**Task description:** List every line in the entries below that contains the word "height".

# Source material start

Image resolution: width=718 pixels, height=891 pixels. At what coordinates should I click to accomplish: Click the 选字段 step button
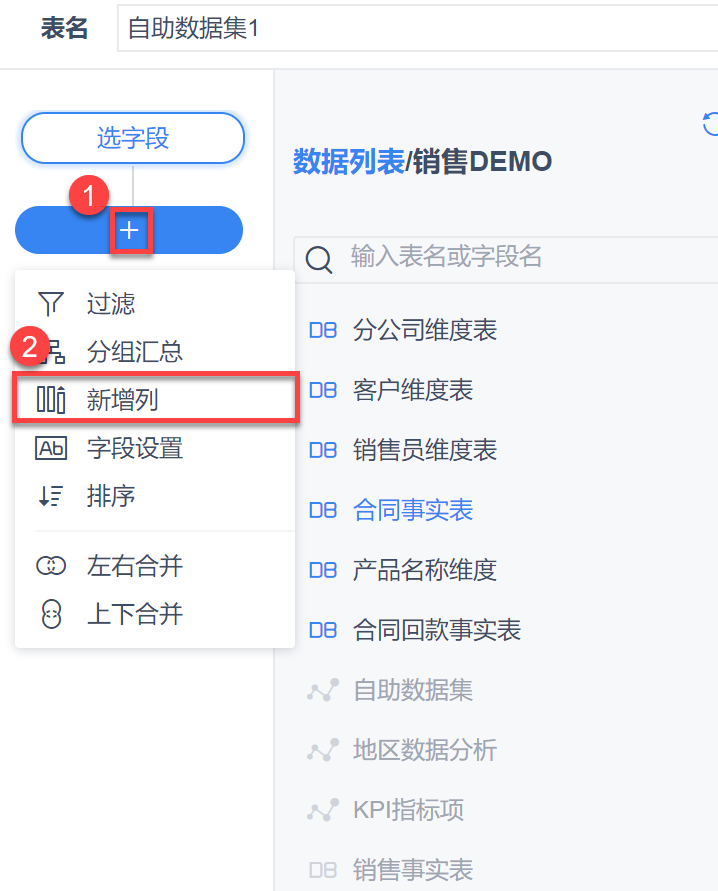[133, 138]
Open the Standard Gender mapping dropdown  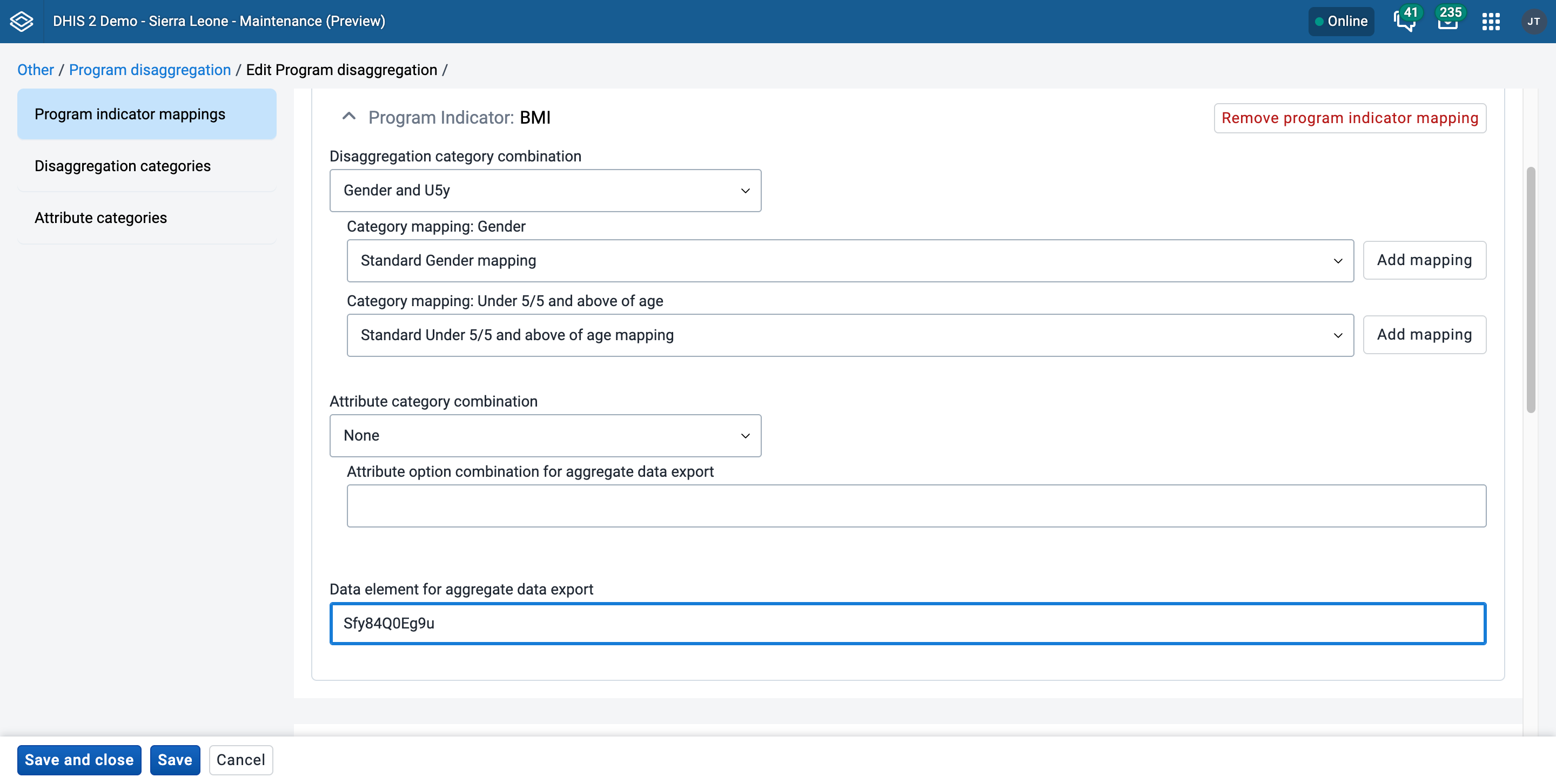tap(850, 261)
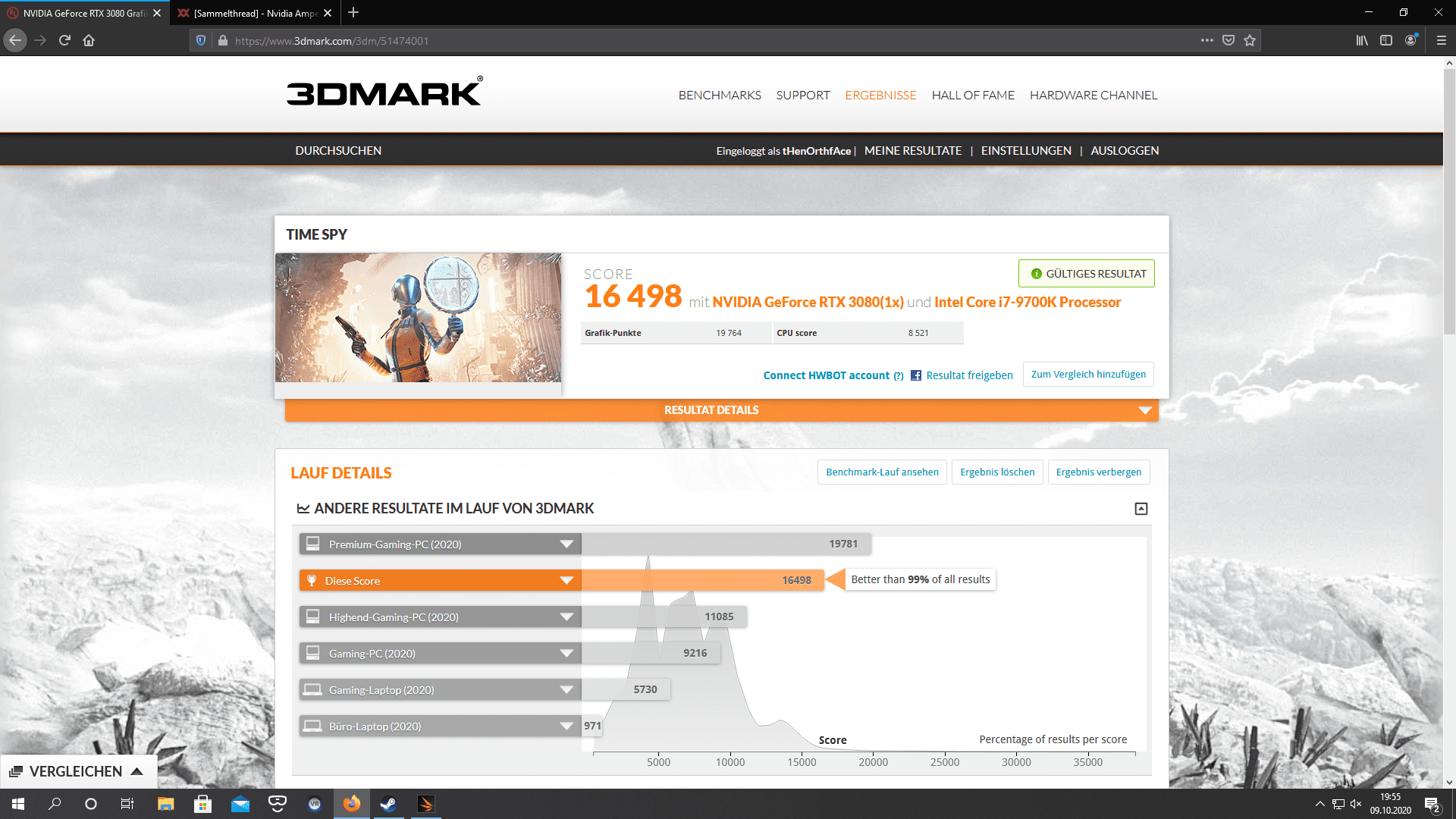1456x819 pixels.
Task: Save page to Pocket icon
Action: point(1228,41)
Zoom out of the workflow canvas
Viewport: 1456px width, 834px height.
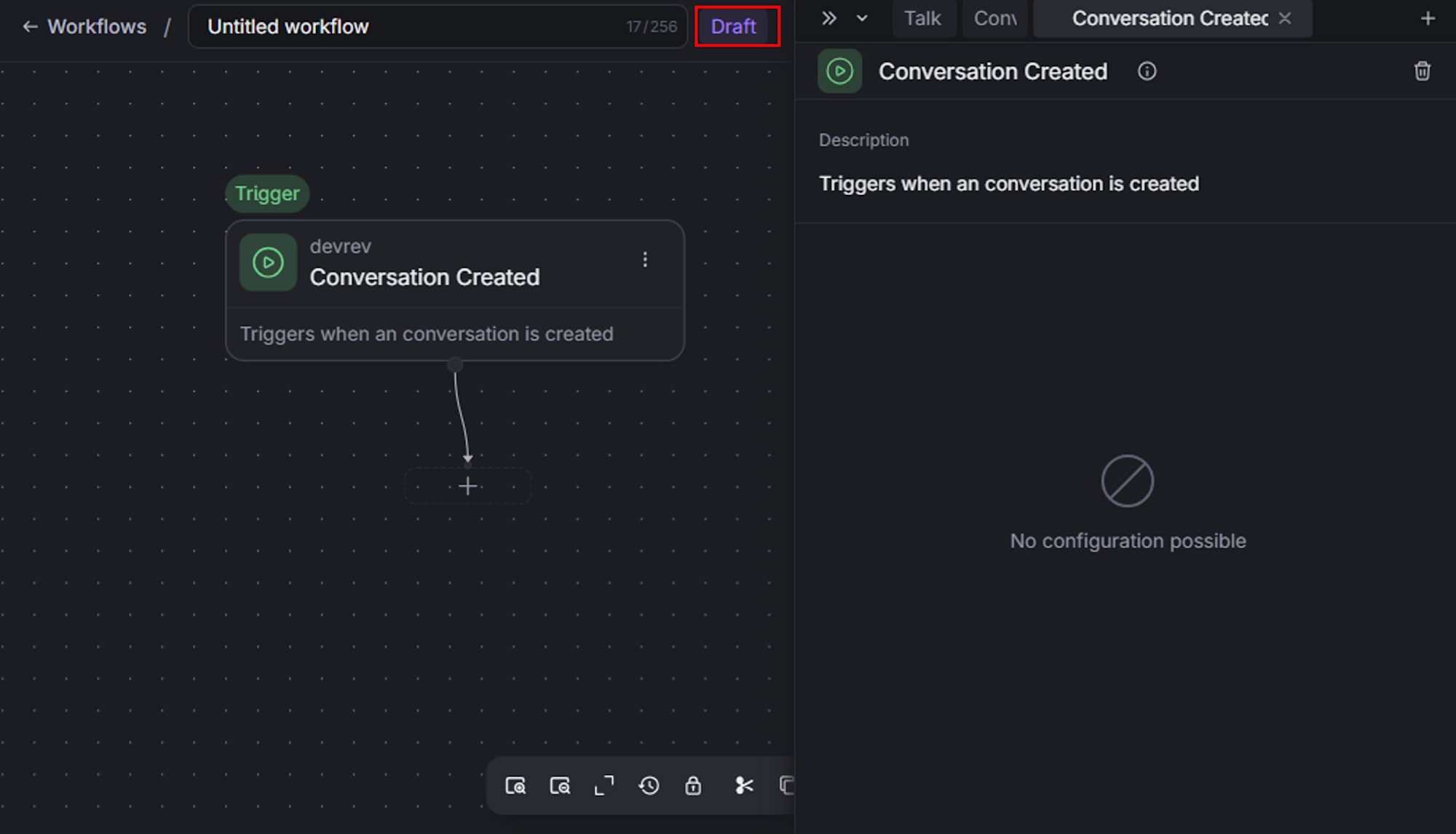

# Source material end

**Answer for this exercise:**
Image resolution: width=718 pixels, height=891 pixels. At what coordinates should I click to accomplish: Click the 选字段 step button
Viewport: 1456px width, 834px height.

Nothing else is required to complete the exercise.